Saccardi sulla vicenda della donna incendiaria: “Nessun contrasto tra Regione e Procura”

FIRENZE -  "Voglio chiarire la posizione della Regione a proposito di quanto è uscito in questi giorni sulla stampa sulla vicenda della donna incendiaria". L'assessore al diritto alla salute Stefania Saccardi interviene sulla storia della donna da tempo autrice di incendi e altri atti vandalici a Firenze, in particolare nella zona di Campo di Marte.

"Non c'è nessun contrasto tra Regione e Procura - dice l'assessore - Probabilmente è necessario affinare le procedure rispetto alla chiusura dell'Opg di Montelupo, chiusura che è ancora in corso e naturalmente richiede ancora un po' di tempo per sistemare tutti gli internati". Attualmente nell'ospedale psichiatrico giudiziario di Montelupo ci sono ancora 27 internati, di cui 11 toscani (gli altri 16 dovranno essere presi in carico dalle regioni di provenienza). La Rems (Residenza per l'esecuzione delle misure sicurezza detentive) di Volterra, l'unica esistente in Toscana, accoglie ora 27 uomini; sono in corso lavori di ampliamento ed è previsto un aumento di personale, così da poter accogliere altri ospiti. "Stiamo lavorando - informa l'assessore Saccardi - per aprire un'altra struttura oltre a quella di Volterra, per le misure di sicurezza provvisoria, con un'area destinata alle donne. Proprio ora stiamo prendendo accordi con l'amministrazione locale interessata".

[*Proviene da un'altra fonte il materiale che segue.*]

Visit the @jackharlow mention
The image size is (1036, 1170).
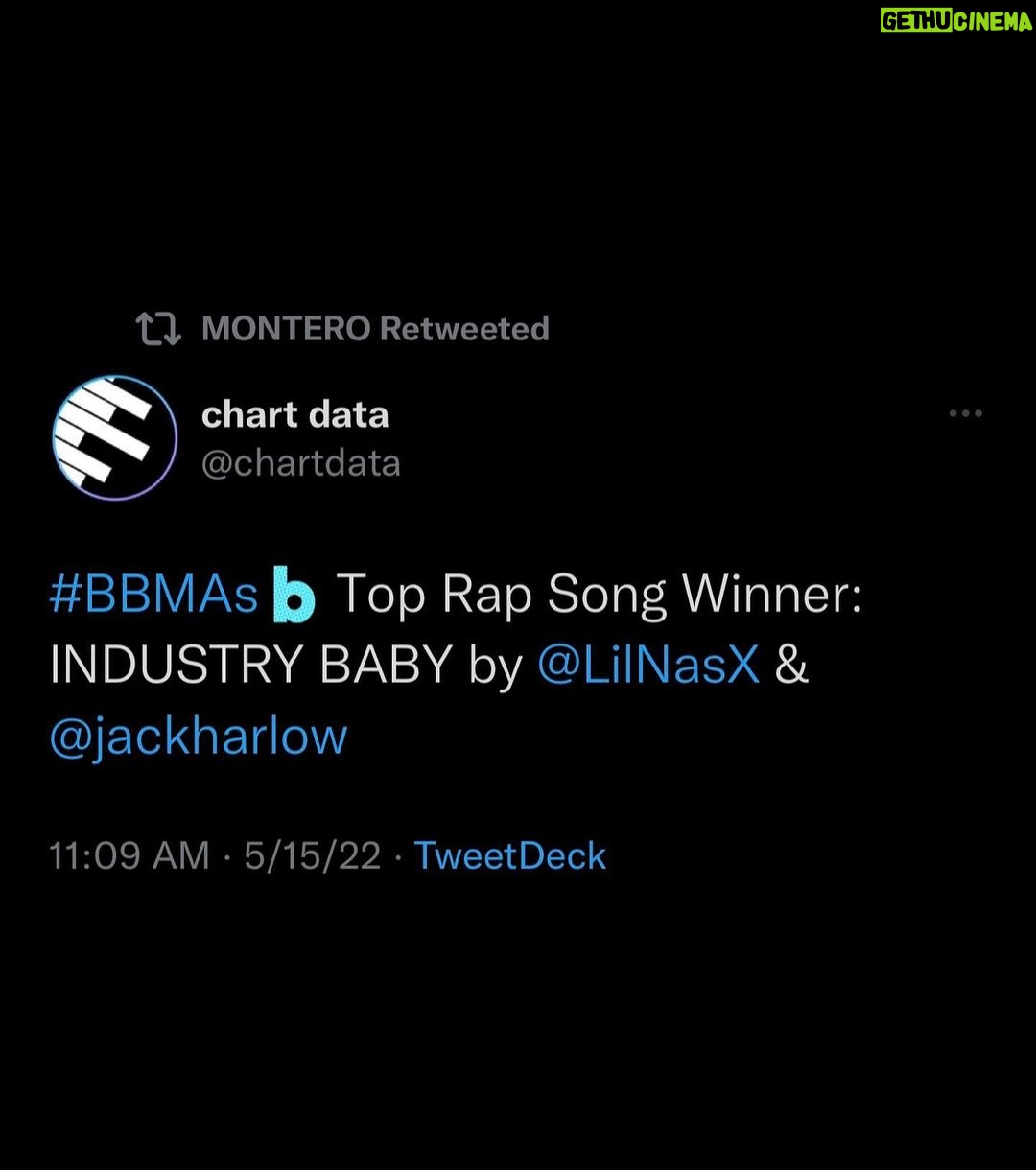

Quanto alla vicenda della donna, che - è bene precisarlo - non è in carico ai servizi psichatrici, Stefania Saccardi spiega: "Il dipartimento di salute mentale dell'azienda sanitaria Toscana Centro ha firmato una richiesta di accertamento sanitario obbligatorio per la signora, per valutare l'esistenza o meno di una situazione di urgenza psichiatrica. Non appena la signora sarà rintracciata dalle forze dell'ordine, verrà accompagnata al pronto soccorso dell'ospedale più vicino al luogo dove sarà stata rintracciata. Verranno valutate le sue condizioni, in linea alla necessità o meno di un suo ricovero psichiatrico, e definito un percorso condiviso con la magistratura".

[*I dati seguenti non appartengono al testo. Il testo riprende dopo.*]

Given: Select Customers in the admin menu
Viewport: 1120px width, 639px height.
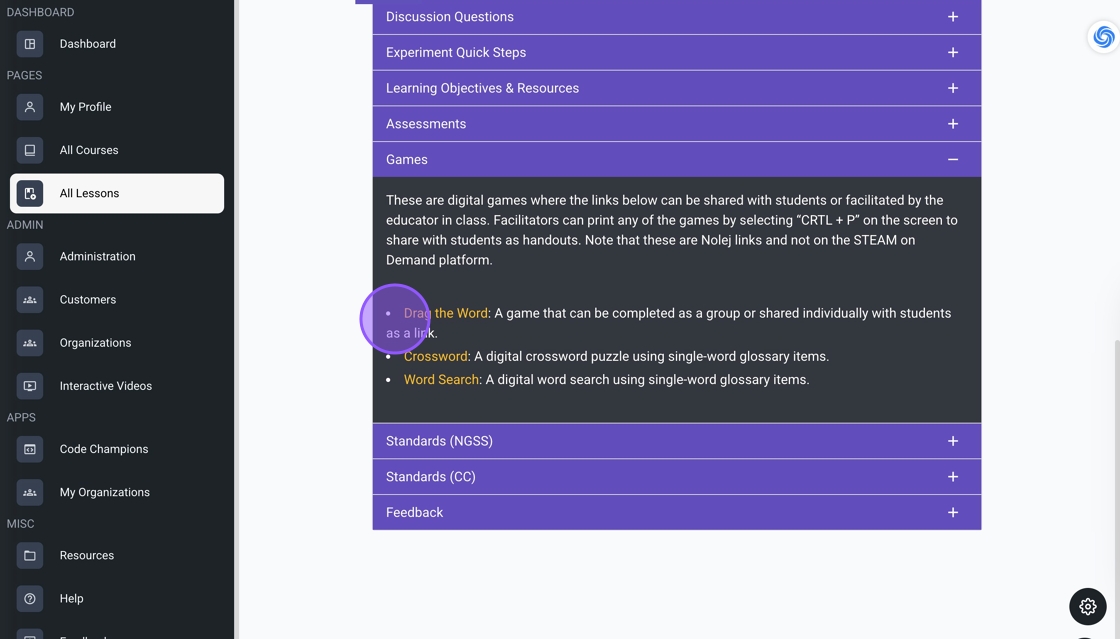Looking at the screenshot, I should pos(87,300).
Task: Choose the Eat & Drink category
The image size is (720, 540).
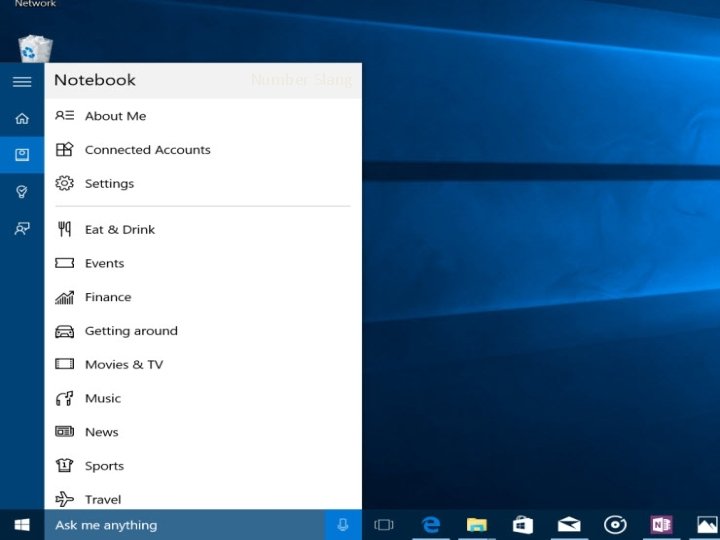Action: [119, 230]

"A metà luglio - informa ancora l'assessore - riprenderemo il tavolo di coordinamento con la magistratura, i servizi di salute mentale del territorio e l'amministrazione penitenziaria, per stabilire procedure di comportamento condivise, in modo da garantire la miglior presa in carico delle persone con problemi di salute mentale, sia nel loro interesse che nell'interesse della collettività".